Work instruction: An exact reproduction of the data below is the required answer.

(Saved entries)
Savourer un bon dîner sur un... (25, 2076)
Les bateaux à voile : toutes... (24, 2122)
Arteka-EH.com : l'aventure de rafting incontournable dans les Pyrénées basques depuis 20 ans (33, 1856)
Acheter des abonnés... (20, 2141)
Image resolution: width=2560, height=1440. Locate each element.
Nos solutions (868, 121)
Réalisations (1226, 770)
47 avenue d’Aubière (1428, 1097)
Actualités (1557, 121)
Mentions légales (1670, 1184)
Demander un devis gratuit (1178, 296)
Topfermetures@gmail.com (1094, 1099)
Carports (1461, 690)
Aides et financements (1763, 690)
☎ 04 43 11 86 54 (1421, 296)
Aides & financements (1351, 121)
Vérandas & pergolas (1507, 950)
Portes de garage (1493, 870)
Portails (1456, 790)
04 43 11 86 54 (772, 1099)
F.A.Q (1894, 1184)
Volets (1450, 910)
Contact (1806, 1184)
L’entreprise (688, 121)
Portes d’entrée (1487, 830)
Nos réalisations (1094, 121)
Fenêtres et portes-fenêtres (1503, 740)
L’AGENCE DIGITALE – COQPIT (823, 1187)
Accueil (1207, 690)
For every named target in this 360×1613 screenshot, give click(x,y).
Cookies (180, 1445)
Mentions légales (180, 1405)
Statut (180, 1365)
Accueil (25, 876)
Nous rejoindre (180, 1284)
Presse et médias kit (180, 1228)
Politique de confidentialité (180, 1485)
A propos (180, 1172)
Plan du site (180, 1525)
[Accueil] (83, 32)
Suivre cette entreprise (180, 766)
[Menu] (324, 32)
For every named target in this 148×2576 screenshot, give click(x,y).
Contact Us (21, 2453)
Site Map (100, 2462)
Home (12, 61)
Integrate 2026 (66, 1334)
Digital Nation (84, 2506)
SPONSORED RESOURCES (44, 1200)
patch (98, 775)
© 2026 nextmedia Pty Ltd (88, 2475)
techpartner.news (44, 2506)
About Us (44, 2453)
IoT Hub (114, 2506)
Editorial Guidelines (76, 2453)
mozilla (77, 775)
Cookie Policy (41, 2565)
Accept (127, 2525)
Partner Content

Response below:
Savourer un bon dîner sur un... (25, 2076)
Les bateaux à voile : toutes... (24, 2122)
Arteka-EH.com : l'aventure de rafting incontournable dans les Pyrénées basques depuis 20 ans (33, 1856)
Acheter des abonnés... (20, 2141)
Image resolution: width=2560, height=1440. Locate each element.
Nos solutions (868, 121)
Réalisations (1226, 770)
47 avenue d’Aubière (1428, 1097)
Actualités (1557, 121)
Mentions légales (1670, 1184)
Demander un devis gratuit (1178, 296)
Topfermetures@gmail.com (1094, 1099)
Carports (1461, 690)
Aides et financements (1763, 690)
☎ 04 43 11 86 54 (1421, 296)
Aides & financements (1351, 121)
Vérandas & pergolas (1507, 950)
Portes de garage (1493, 870)
Portails (1456, 790)
04 43 11 86 54 (772, 1099)
F.A.Q (1894, 1184)
Volets (1450, 910)
Contact (1806, 1184)
L’entreprise (688, 121)
Portes d’entrée (1487, 830)
Nos réalisations (1094, 121)
Fenêtres et portes-fenêtres (1503, 740)
L’AGENCE DIGITALE – COQPIT (823, 1187)
Accueil (1207, 690)
For every named target in this 360×1613 screenshot, give click(x,y).
Cookies (180, 1445)
Mentions légales (180, 1405)
Statut (180, 1365)
Accueil (25, 876)
Nous rejoindre (180, 1284)
Presse et médias kit (180, 1228)
Politique de confidentialité (180, 1485)
A propos (180, 1172)
Plan du site (180, 1525)
[Accueil] (83, 32)
Suivre cette entreprise (180, 766)
[Menu] (324, 32)
For every named target in this 148×2576 screenshot, give click(x,y).
Contact Us (21, 2453)
Site Map (100, 2462)
Home (12, 61)
Integrate 2026 (66, 1334)
Digital Nation (84, 2506)
SPONSORED RESOURCES (44, 1200)
patch (98, 775)
© 2026 nextmedia Pty Ltd (88, 2475)
techpartner.news (44, 2506)
About Us (44, 2453)
IoT Hub (114, 2506)
Editorial Guidelines (76, 2453)
mozilla (77, 775)
Cookie Policy (41, 2565)
Accept (127, 2525)
Partner Content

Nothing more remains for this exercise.